The emphasis of the Desert Fathers was on living and practicing the teachings of Christ, much more than mere theoretical knowledge. Their efforts to live the commandments were not seen as being easy — many of the stories from that time recount the struggle to overcome negative emotions such as anger and judgment of others. Helping a brother monk who was ill or struggling was seen as taking priority over any other consideration. Hermits were frequently seen to break a long fast when hosting visitors, as hospitality and kindness were more important than keeping the ascetic practices that were so dominant in the Desert Fathers' lives.[12]
Hesychasm (from the Greek for "stillness, rest, quiet, silence")[13] is a mystical tradition and movement that originated with the Desert Fathers and was central to their practice of prayer.[14][15][16] Hesychasm for the Desert Fathers was primarily the practice of "interior silence and continual prayer". It didn't become a formal movement of specific practices until the fourteenth century Byzantine meditative prayer techniques, when it was more closely identified with the Prayer of the Heart, or "Jesus Prayer".[17][18] That prayer's origin is also traced back to the Desert Fathers — the Prayer of the Heart was found inscribed in the ruins of a cell from that period in the Egyptian desert.[19] The earliest written reference to the practice of the Prayer of the Heart may be in a text from the Philokalia by Abba Philimon, a Desert Father.[20] Hesychast prayer was traditionally practiced in silence and with eyes closed — not as "a form of discursive meditation on different incidents in the life of Christ."[21]
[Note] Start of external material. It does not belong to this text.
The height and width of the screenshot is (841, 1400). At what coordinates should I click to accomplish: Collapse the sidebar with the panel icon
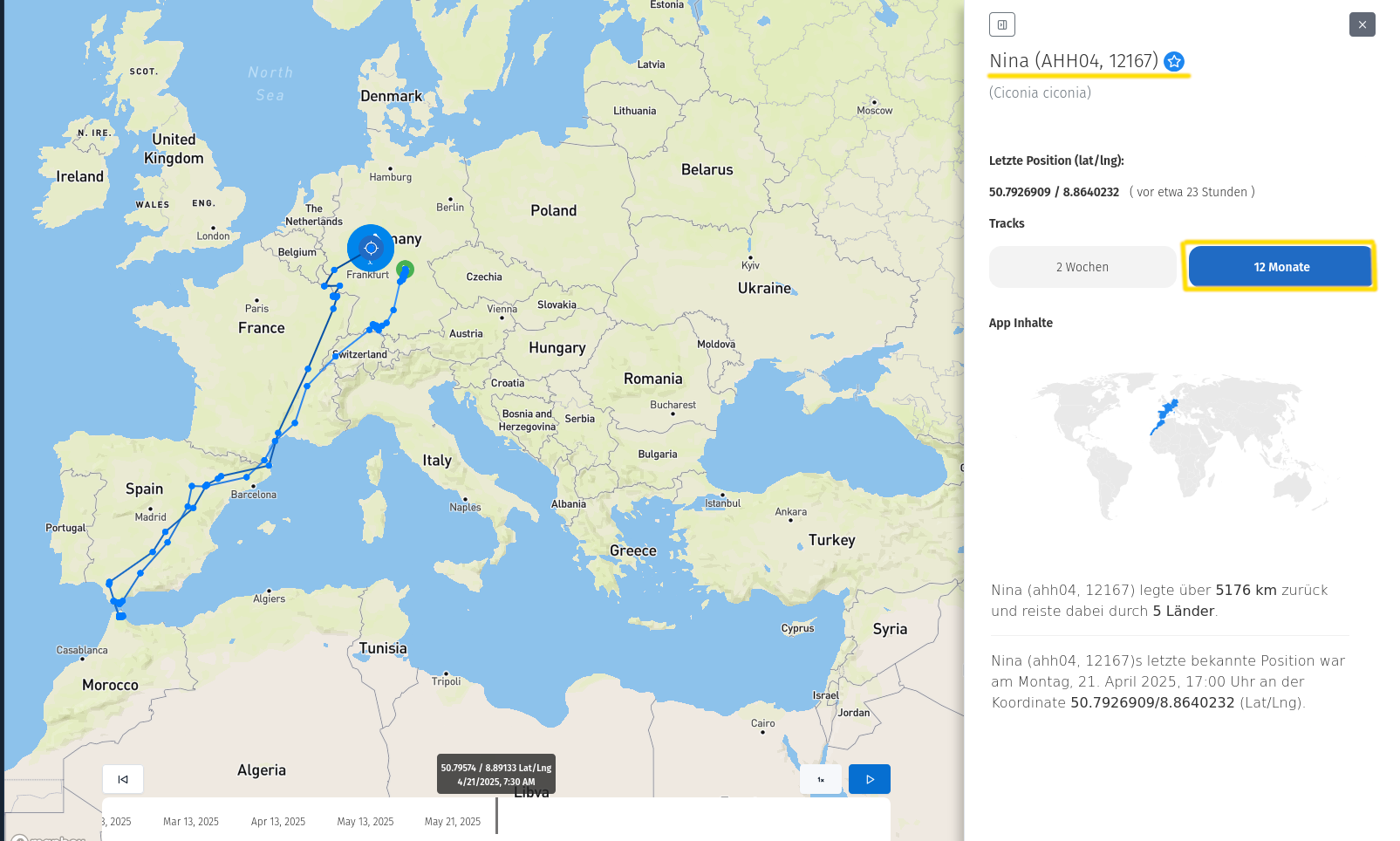click(1001, 24)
The words hesychast and hesychia were frequently used in 4th and 5th century writings of Desert Fathers such as Macarius of Egypt, Evagrius Ponticus, and Gregory of Nyssa.[22] The title hesychast was used in early times synonymously with "hermit", as compared to a cenobite who lived in community.[18] Hesychasm can refer to inner or outer stillness, though in The Sayings of the Desert Fathers it referred to inner tranquility.[23]
The lives of the desert fathers that were organized into communities included frequent recitation of the scriptures — during the week they chanted psalms while performing manual labor and during the weekends they held liturgies and group services. The monk's experience in the cell occurred in a variety of ways, including meditation on scripture.[24][25] Group practices were more prominent in the organized communities formed by Pachomius.[6] The purpose of these practices were explained by John Cassian, a Desert Father, who described the goal of psalmody (the outward recitation of scripture) and asceticism as the ascent to deep mystical prayer and mystical contemplation.[23]
The legalization of Christianity by the Roman Empire in 313 actually gave Anthony a greater resolve to go out into the desert. Anthony, who was nostalgic for the tradition of martyrdom, saw withdrawal and asceticism as an alternative. When members of the Church began finding ways to work with the Roman state, the Desert Fathers saw that as a compromise between "the things of God and the things of Caesar." The monastic communities were essentially an alternate Christian society.[4] The hermits doubted that religion and politics could ever produce a truly Christian society. For them, the only Christian society was spiritual and not mundane.[26]